Washington policymakers are seeking to make it easier for states to declare bankruptcy and escape the burdensome debt that they labor under, often exacerbated by generous pensions paid out to retired public employees.

According to a report in the New York Times, any measures to allow states to file for bankruptcy would have to clear “high constitutional hurdles because the states are considered sovereign.”
Unlike cities, states are prohibited from bankruptcy protection.

Supporters of the move point out that some states are facing such monumental debt – including populous California, Illinois, Texas and New York – that the luxury of bankruptcy might be their only way out of their problems.

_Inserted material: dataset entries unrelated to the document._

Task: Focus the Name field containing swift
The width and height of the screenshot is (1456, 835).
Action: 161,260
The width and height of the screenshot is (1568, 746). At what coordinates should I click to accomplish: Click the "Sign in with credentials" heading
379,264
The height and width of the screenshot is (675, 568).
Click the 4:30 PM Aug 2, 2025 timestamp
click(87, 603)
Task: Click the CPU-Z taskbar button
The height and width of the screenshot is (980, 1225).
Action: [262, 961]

The Times report noted that some bankruptcy lawyers who have been consulted by Congress revealed that some officials in Washington think it is only a matter of time until cash-strapped stated seek a bailout.

Aside from short-term budget shortfalls, the report noted that some states “have deep structural problems, like insolvent pension funds, that are diverting money from essential public services like education and health care.”

Bankruptcy would allow states to change their contractual promises to retired workers and could provide alternatives to a bailout. Of course, passage of such a move would hurt not only the retirees themselves but also state bond investors.

Consequently, fears of disturbing the municipal bond market has led officials who work quietly behind the scenes.

“They are readying a massive assault on us,” Charles M. Loveless, legislative director of the American Federation of State, County and Municipal Employees, told the Times. “We’re taking this very seriously.”

Meredith Whitney has already warned that up to 100 U.S. municipalities could default this year. Jamie Dimon, the head of JP Morgan has sounded similar alarms.

For the moment, it would appear that even presenting a draft of a bill allowing states to go bankrupt would face many hurdles.